Despite obvious reasons like lack of corresponding skills or lack of intention on the job poster's side this can have a lot of other reasons, though. Finding a good match and having the right ressources, department green lights, etc ready just at the time when you want to hire is also tough. Lots of things can go wrong. Hope you keep up trying!
A few local companies reached out, and I interviewed with one or two, but for whatever reason neither ended up working out. At that point I wrote it off and went on with life.
Two months after the post someone from RethinkDB reached out explicitly mentioning it. It later turned out he had gone back through all the posts. After two phone interviews they flew me in, had a the hardest interview in my life to date, but ended up with an offer which I happily accepted.
The rest is history as they say.
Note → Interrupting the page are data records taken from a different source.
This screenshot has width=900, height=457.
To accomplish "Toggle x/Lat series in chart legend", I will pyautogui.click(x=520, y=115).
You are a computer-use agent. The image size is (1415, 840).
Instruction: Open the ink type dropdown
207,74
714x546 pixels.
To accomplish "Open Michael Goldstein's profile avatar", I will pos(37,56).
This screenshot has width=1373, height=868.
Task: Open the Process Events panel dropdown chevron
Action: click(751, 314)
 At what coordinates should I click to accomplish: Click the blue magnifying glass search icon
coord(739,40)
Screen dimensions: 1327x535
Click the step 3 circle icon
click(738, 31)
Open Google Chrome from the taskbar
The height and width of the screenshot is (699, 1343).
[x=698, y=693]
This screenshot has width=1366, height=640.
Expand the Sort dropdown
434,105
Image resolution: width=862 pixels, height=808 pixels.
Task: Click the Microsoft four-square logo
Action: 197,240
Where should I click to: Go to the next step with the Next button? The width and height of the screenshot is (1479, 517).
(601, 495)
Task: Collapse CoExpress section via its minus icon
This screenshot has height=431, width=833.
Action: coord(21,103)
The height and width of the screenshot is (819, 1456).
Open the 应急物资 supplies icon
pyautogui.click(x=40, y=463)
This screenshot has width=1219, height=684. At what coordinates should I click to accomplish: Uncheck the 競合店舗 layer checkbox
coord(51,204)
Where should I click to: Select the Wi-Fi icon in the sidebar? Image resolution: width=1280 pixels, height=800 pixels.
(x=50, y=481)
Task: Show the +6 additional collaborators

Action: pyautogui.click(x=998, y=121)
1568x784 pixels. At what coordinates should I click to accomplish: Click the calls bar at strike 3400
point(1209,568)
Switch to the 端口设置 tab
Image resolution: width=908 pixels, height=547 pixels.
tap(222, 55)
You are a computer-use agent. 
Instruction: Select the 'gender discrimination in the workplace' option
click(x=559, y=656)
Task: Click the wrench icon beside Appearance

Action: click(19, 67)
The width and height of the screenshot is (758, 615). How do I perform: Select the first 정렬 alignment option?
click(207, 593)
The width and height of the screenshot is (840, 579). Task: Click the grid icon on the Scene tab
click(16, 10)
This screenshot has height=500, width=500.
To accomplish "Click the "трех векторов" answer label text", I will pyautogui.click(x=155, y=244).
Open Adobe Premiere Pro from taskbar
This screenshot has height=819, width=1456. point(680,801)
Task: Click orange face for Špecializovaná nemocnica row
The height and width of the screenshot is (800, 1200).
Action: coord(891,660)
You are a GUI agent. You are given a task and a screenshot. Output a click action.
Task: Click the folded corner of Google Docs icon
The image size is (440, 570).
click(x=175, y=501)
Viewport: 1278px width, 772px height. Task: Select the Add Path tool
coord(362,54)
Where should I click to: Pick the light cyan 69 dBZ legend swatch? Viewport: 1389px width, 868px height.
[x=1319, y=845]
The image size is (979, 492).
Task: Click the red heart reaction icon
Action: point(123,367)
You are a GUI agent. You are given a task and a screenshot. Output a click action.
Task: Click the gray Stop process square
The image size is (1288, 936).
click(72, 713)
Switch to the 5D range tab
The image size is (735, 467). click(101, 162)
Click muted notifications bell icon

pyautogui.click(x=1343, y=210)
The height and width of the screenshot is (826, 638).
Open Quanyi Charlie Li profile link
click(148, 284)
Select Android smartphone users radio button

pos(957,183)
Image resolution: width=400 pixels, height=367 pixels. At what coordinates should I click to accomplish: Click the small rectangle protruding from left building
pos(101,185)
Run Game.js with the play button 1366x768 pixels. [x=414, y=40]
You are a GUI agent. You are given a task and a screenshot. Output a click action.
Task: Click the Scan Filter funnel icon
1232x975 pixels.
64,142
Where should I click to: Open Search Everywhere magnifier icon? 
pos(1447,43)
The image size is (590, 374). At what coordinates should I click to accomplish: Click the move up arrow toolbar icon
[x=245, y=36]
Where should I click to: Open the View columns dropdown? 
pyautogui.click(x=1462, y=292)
I had a great time at RethinkDB until about two months ago when we unfortunately had to shut down.
I will say it's pretty rare, but when searching for a very particular skill set "Who wants to be hired" can totally work for finding new to mid-level devs.
Since it was RethinkDB I suspect the combination of C++ (which RethinkDB is written in), Python (one of the 4 languages for which there are/were "official" libraries), experience with 2 different DBMSs and an interest in "a challenge as a backend enginer to further hone my C++ skills" were probably all factors.
Based in London.
For example, on yesterday's Who's Hiring I saw a London advert for a full stack dev with 4-5 years experience for £38k-£44k[1].
That's a very low salary for London.
[1] https://news.ycombinator.com/item?id=12846786
The ones around £40k are not even trying to recruit.
Even though the emails had lower response rates, they work much better in my experience. You get to talk to someone (usually an engineer or manager, sometimes a founder or exec) at the company.
Wish you the best!
But I did get flown to the US (from Australia) for an interview.
It was for a DevRel position at a (quite successful) YC company. I've never done DevRel, but I did have a background in the field. Almost my communications was with the CTO.